Pulling out every excuse in the book to avoid doing your taxes this weekend? Here's a stat that might shame you into gear. 

A bit more than half of all the returns that the Internal Revenue Service expects to receive during 2022 have already been filed.

Yep, nearly 81.4 million federal income tax returns were done as of March 25 – slightly more than three weeks before this year's April 18 filing deadline for most of the country.

The IRS estimates that it will receive 160.7 million returns in 2022. The agency by the end of last week processed 78.8 million returns, up 3.8%, from the same time a year ago. 

REFUNDS SLOW COMING:IRS says stimulus check mistakes are among reasons for tax refund delays

CRYPTO PAYMENTS:Crypto taxes: Not as easy to hide from as you'd imagine

Self-prepared returns lag

The flip side is another 79.3 million returns are yet to be filed.

Some do-it-yourself filers are clearly dragging their feet. 

Self-prepared returns that are electronically filed were down 5.8% through March 25, compared with the same time last year, according to the latest IRS statistics released Friday. 

The IRS reported receiving 38.5 million self-prepared e-filed returns thus far this year. 

E-filed returns prepared by tax professionals are about flat with 39.9 million returns filed through March 25. 

Total returns filed, which would include paper returns, are down slightly, 4.3%, compared with a year ago. 

Year-to-year numbers can be hard to compare, though, given changes in tax rules.

Take data for self-prepared returns.

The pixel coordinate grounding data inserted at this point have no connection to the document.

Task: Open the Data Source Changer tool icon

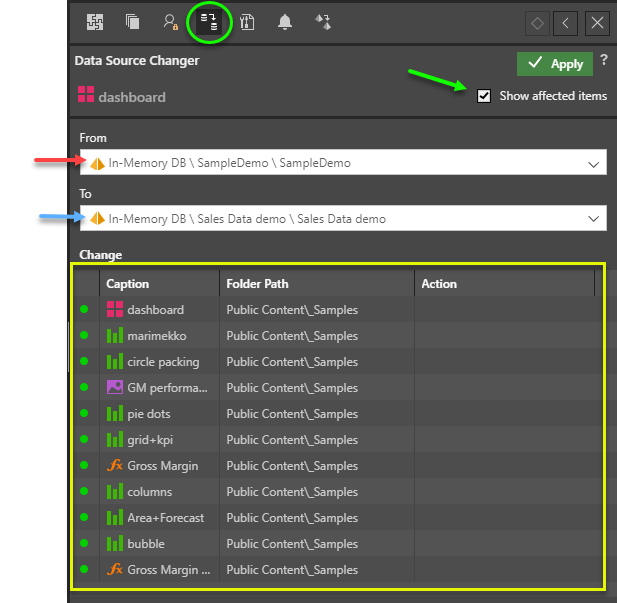Action: 209,22
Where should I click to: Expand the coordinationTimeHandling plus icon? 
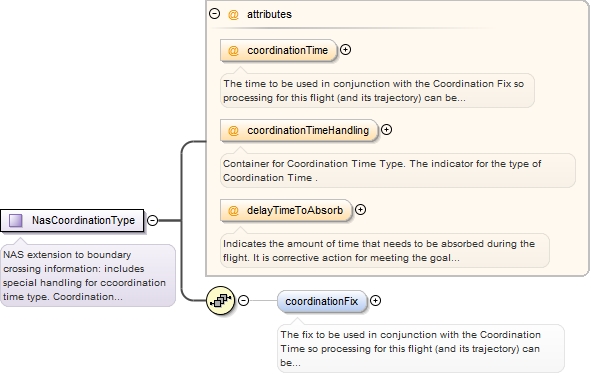tap(386, 130)
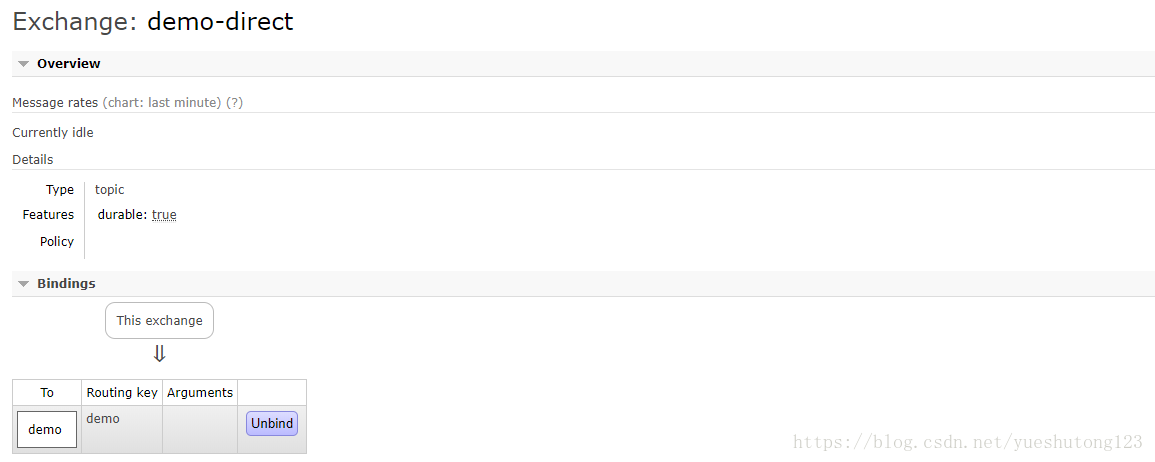Image resolution: width=1155 pixels, height=462 pixels.
Task: Select the demo routing key cell
Action: click(103, 419)
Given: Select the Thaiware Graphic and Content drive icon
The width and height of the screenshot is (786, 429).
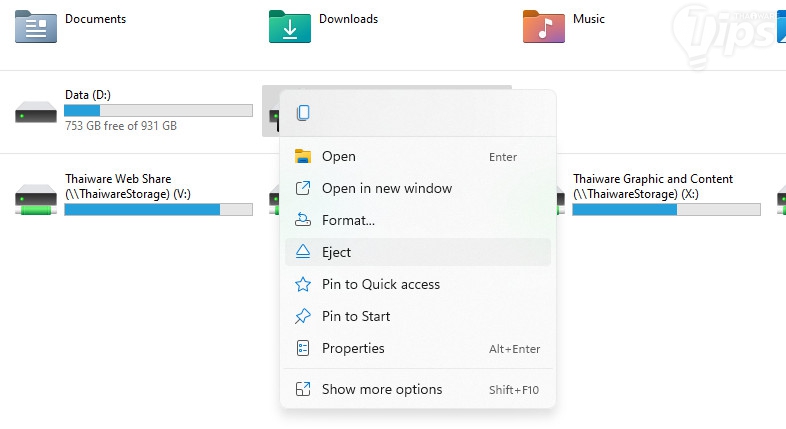Looking at the screenshot, I should pos(544,196).
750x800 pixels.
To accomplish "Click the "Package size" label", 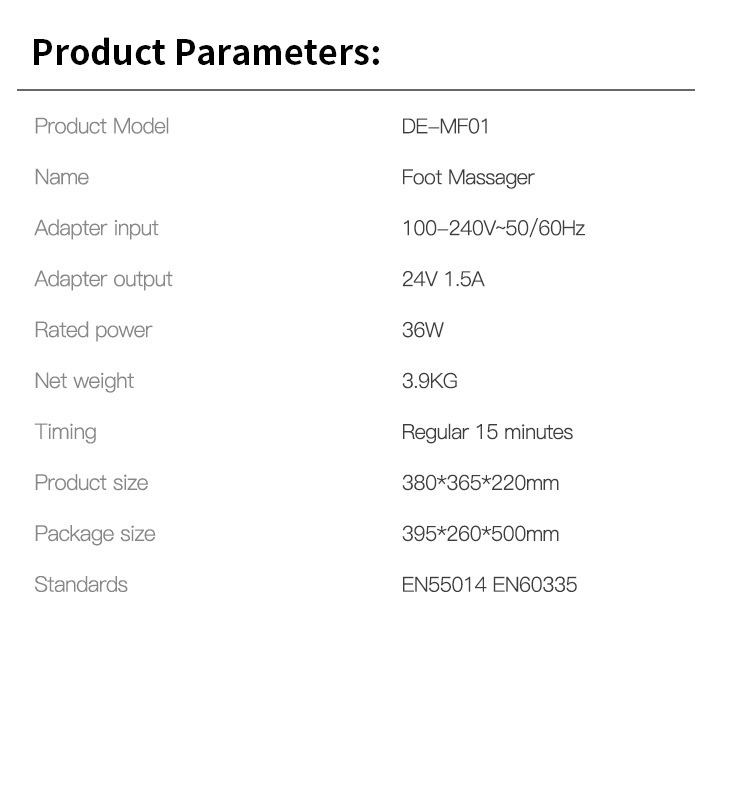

In 2020, for example, many people who typically wouldn't be required to file a return based on their low income ended up self-filing a return through the site "Free File" to claim the Economic Impact Payment.

In 2021, those who aren't typically required to file also self-filed to claim the Economic Impact Payment and the advance child tax credit. Such factors, according to the IRS, increased the number of self-filers beyond normal projections. 

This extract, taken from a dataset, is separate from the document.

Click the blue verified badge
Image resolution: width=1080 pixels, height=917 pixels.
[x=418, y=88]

It's also good to note that the 2021 filing season did not have a typical start date or deadline. Last year, the tax season was delayed and began Feb. 12. The filing deadline was extended and pushed to May 17, 2021.

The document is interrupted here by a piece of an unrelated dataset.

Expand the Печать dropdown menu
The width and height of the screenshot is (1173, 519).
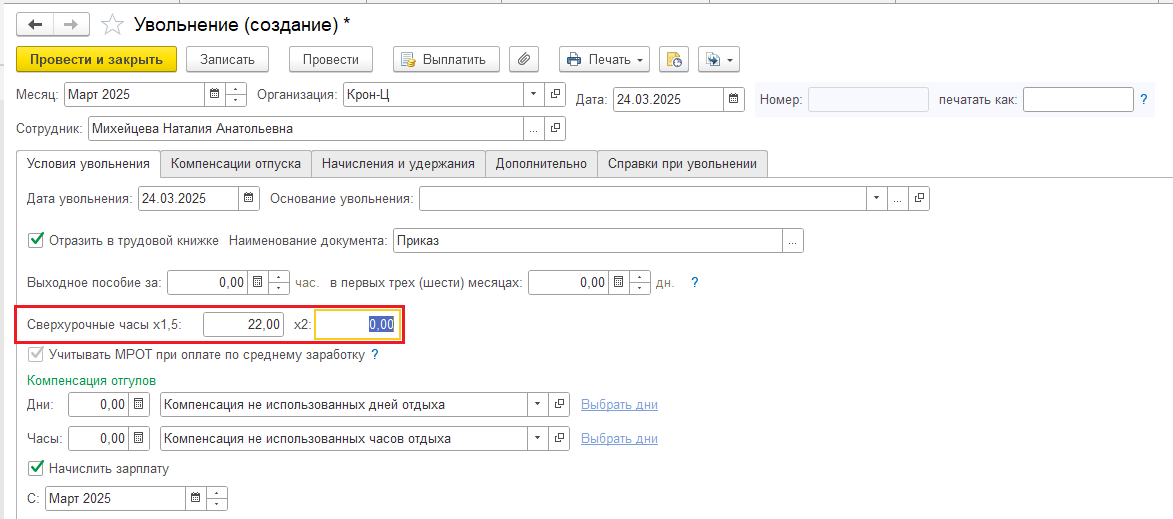[x=639, y=59]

Remember: Deadline is April 18

This year, the filing season began at a more typical start date on Jan. 24. The filing deadline is April 18 for most of the country. 

Early filers have seen decent refunds in many cases. 

The average refund was $3,263 for the year through March 25  up 12.4% from a year ago. 

In all, the IRS has issued 57.8 million refunds this year worth nearly $189 billion. Total refund dollars are up 15.1%. 

It's important to keep in mind that the IRS is cautioning taxpayers not to rely on "receiving a refund by a certain date. The IRS has a list of reasons that refund money could take months to get, even if you file electronically,

Matt Hetherwick, director of individual tax programs for the nonprofit Accounting Aid Society in Detroit, which offers free tax preparation for families and individuals with incomes up to $58,000, said refunds are often higher for many clients, thanks to the increased child tax credit and the enhanced earned income tax credit. 

For example, the earned income credit has nearly tripled on 2021 returns for lower-income workers who have no children. 

The most one can earn with no qualifying children on 2021 federal income tax returns is $1,502. That's up from the old benefit of up from $538 on 2020 returns for those with no children.

Hetherwick said it is concerning to see a declining number of returns being filed so far, noting that some filers could be hoping that the tax deadline will be extended another month like last year.

He warned that the April 18 deadline is extremely likely to stick at this point in the season. While it’s possible to file for an automatic six-month extension, that break won’t give you more time to pay the money that’s due.

“April 18th is the filing deadline if you owe taxes to the IRS,” he said, “so those filers should make sure they’re getting (returns) filed on or before that day.”